The municipal election held on 7 June 2009 yielded the following results:
| | SPD | CDU | FWG | Total |
| 2009 | 4 | 6 | 6 | 16 seats |
| 2004 | 4 | 7 | 5 | 16 seats |

=== Mayors ===
- Werner Spies - FWG (1970–1989)
- Herbert Morch - SPD (1989–2004)
- Rainer Fuhrmann - CDU (2004–2014)
- Elisabeth Kolb-Noack - Greens (2014–present)

== Culture and sightseeing==

=== Buildings ===
- Sarazenenturm (Saracen Tower): A tower at the Evangelical church in the constituent community of Dittelsheim, built about 1200, known locally as the Heidenturm (“Heathen Tower”). The church itself was torn down in 1729 and replaced with a Baroque structure. Only the vestibule and the tower remain from earlier times. Reportedly, Moorish or Byzantine style influences can be made out in this Romanesque tower. It is often described as the loveliest of its kind in Rhenish Hesse. The spire with its 16-sided cupola top supposedly bears some relation to the Hohenstaufen Rhinelands to the east and it belongs to a group of similar spires in Rhenish Hesse, such as Alsheim, Guntersblum and Saint Paul’s Church in Worms.

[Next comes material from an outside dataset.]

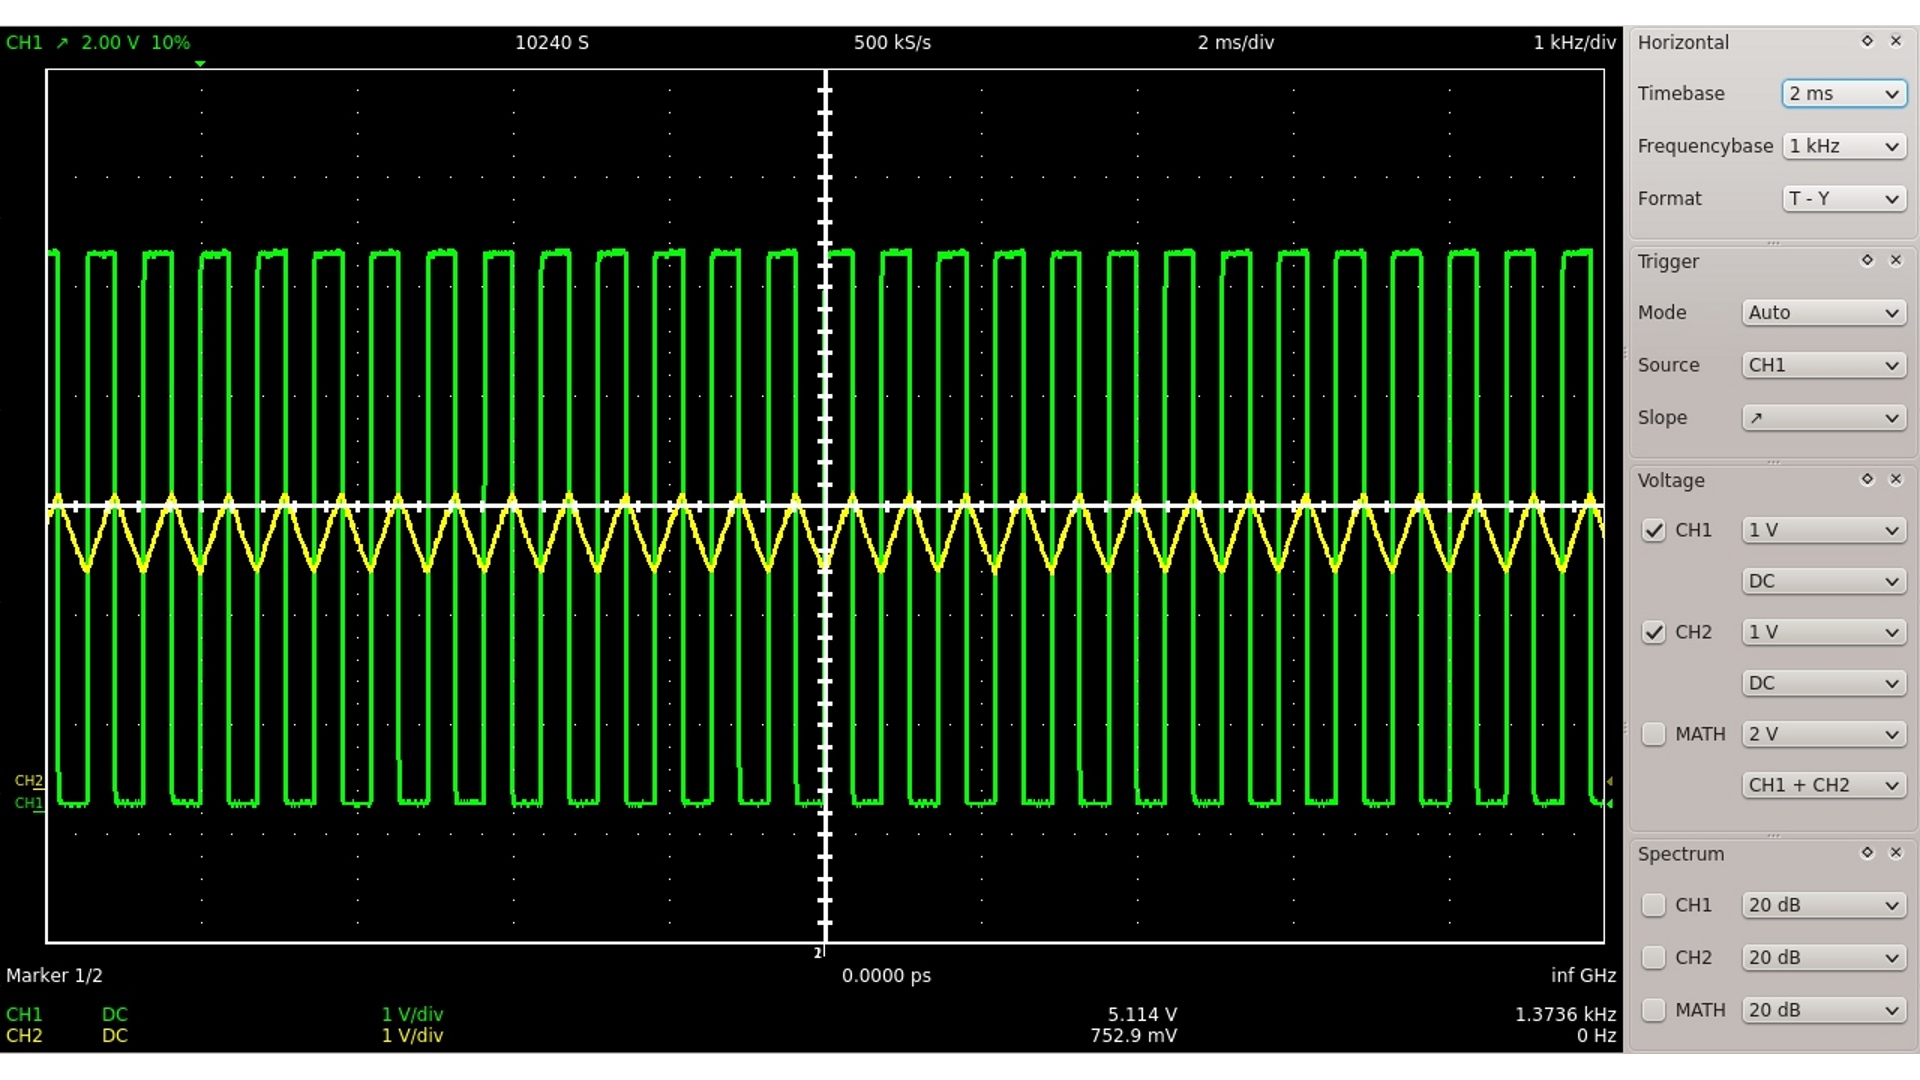Click the CH1 trigger settings label
This screenshot has width=1920, height=1080.
(x=97, y=42)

The names Heidenturm and Sarazenenturm go back to the Crusaders who supposedly built the tower.
- Old Catholic Christuskirche in Heßloch.

=== Sport ===
- TSG Dittelsheim (gymnastic and sport club)
- Kunstradfahrverein Dittelsheim (artistic cycling)
- TuS Hessloch (gymnastic and sport club)

=== Clubs ===
- Kloppberggugger e.V. – the first Guggenmusik from Rhenish Hesse
- Musikverein Hessloch (music club)

== Economy and infrastructure ==

=== Winegrowing ===
Winegrowing has a long tradition here. Dittelsheim-Heßloch covers an area of some 1 350 ha, of which 446 ha is planted with vineyards.

Differences in elevation, various microclimatic conditions and highly differentiated soil compositions that range from heavy, loamy to light sandy earth are good preconditions for winegrowing, and thus many different varieties of vine thrive in Dittelsheim-Heßloch, making possible a broad palette of wines.

=== Transport ===
Dittelsheim-Heßloch was once served by the former Osthofen–Gau Odernheim railway line.

== Famous people ==
- Jakob Becker (b. 15 March 1810 in Dittelsheim; d. 22 December 1872 in Frankfurt am Main) painter, etcher and lithographer as well as art professor at Städel
- Anton Praetorius was from 1592 to 1596 the first reformed clergyman in Dittelsheim. He wrote in 1595 the earliest description of the first Great Barrel at Heidelberg Castle, in which he praised the barrel as a symbol for the Calvinist belief’s supremacy. He was later known as an active opponent of witch trials and torture.
- Julia Metzler was the Rhenish-Hessian Wine Queen in 2006/2007 and German Wine Princess in 2007/2008.